It has been demonstrated that the early initiation of high-dose ERT reduces Gb3 accumulation in cells, decreases lyso-Gb3 in plasma, and also improves symptoms, quality of life and prognosis, and delays the process of kidney dysfunction, but is unable to stop it [14, 15]. One of the most important causes of this appalling situation is the late diagnosis of Fabry disease and therefore the late initiation of ERT. Independently of the etiology, podocytes are a major target in Fabry nephropathy. These cells can be damaged at the basal membrane compartment, at the slit diaphragm zone, intracellularly and/or at the apical-lateral membrane [2, 16–18]. Glycolcalyx is essential for intercellular communication, molecule trafficking and intracellular signal transduction [19, 20]. Moreover, electron microscopy kidney biopsies of Fabry patients display gross abnormalities at the cellular membrane surface of podocytes, as foot process widening and effacements [2, 16, 17].
It has also been reported that podocalyxin, a glycocalyx sialoprotein located at the apical and lateral podocyte compartment, plays an important role in the attachment of cells to the contiguous extracellular matrix [21, 22]. Considering the fact that the product of α-GalA is a ceramide, a molecule with relevant roles at the cellular membrane and the transduction of signals intracellularly, we decided to investigate whether the glycocalyx of podocytes was affected in detached podocytes assessed by the identification of podocalyxin by immunofluorescent microscopy. We also investigated the presence or not of synaptopodin on the same assessed podocytes in order to identify potential different subpopulations of urinary detached podocytes. Moreover, we compared patients treated and untreated with ERT with respect to the identification of podocytes according to the presence or absence of these two molecules. Finally, as podocyturia may be questioned as a reliable biomarker of glomerular damage, in part due to its intermittent appearance in the urine, we collected three samples of urine form each patient every 7 days to assess this observation in our Fabry population.
MATERIALS AND METHODS
This is a cross-sectional, observational study that included 68 subjects.

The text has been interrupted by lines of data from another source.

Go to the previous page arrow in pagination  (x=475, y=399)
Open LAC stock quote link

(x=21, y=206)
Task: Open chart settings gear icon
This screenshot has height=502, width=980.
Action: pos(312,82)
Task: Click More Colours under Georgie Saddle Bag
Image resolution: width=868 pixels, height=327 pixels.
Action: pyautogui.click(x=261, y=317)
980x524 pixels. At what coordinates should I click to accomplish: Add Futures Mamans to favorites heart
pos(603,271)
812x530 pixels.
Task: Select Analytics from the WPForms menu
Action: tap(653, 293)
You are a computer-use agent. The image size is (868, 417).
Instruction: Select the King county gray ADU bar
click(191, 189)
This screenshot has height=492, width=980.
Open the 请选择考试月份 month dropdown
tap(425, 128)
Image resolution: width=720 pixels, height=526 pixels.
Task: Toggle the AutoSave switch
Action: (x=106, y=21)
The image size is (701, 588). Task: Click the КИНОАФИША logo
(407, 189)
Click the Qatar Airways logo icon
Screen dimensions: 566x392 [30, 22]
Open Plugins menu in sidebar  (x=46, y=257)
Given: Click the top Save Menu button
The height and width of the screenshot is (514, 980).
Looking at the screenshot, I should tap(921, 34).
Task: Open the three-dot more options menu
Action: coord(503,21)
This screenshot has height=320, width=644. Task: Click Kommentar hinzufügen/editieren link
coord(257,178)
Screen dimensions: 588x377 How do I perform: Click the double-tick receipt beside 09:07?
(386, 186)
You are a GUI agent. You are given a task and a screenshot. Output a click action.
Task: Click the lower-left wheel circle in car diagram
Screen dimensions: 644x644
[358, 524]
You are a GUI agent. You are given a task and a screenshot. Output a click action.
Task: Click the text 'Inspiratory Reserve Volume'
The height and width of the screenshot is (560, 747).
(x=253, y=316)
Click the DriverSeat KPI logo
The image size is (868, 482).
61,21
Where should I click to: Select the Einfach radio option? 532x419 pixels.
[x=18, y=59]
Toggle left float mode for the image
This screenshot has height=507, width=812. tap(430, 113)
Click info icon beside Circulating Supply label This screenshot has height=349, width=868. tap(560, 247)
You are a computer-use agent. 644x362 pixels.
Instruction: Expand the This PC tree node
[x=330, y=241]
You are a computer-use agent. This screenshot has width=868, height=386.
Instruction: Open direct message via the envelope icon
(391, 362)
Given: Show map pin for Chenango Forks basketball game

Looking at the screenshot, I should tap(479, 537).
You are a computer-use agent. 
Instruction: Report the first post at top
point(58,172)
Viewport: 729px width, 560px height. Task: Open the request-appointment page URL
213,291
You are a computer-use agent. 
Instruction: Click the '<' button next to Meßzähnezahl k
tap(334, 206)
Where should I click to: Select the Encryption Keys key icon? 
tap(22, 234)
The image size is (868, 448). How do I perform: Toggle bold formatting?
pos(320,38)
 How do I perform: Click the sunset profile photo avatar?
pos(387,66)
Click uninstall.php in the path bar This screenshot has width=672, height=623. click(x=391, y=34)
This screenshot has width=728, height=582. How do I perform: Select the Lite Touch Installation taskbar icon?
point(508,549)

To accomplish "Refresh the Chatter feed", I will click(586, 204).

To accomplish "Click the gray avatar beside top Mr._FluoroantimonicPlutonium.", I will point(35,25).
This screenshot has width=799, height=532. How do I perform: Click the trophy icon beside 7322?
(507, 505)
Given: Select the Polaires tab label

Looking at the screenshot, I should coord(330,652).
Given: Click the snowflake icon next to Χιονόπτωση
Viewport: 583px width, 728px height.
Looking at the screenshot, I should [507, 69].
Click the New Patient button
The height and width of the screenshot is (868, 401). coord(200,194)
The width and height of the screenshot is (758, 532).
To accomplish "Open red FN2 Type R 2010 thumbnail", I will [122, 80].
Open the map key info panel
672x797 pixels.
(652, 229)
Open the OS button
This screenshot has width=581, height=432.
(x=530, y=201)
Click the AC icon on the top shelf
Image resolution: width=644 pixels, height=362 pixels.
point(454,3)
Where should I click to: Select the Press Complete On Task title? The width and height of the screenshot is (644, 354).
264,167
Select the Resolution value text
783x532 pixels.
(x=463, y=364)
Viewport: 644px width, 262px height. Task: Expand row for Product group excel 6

The control group consisted of 20 healthy individuals without known clinical morbidities or any pharmacological treatment with normal laboratory results. Forty-eight Fabry patients with the classic phenotype of Fabry disease were studied. Of them, 15 were not treated whereas 33 had received ERT for at least 24 months with agalsidase-β 1 mg/kg every fortnight (Fabrazyme, Genzyme Corp., Cambridge, MA, USA). All Fabry treated patients were on angiotensin-converting enzyme inhibitors or angiotensin receptor blockers at different doses. Podocyturia was analyzed by the identification of synaptopodin and podocalyxin by immunofluorescence.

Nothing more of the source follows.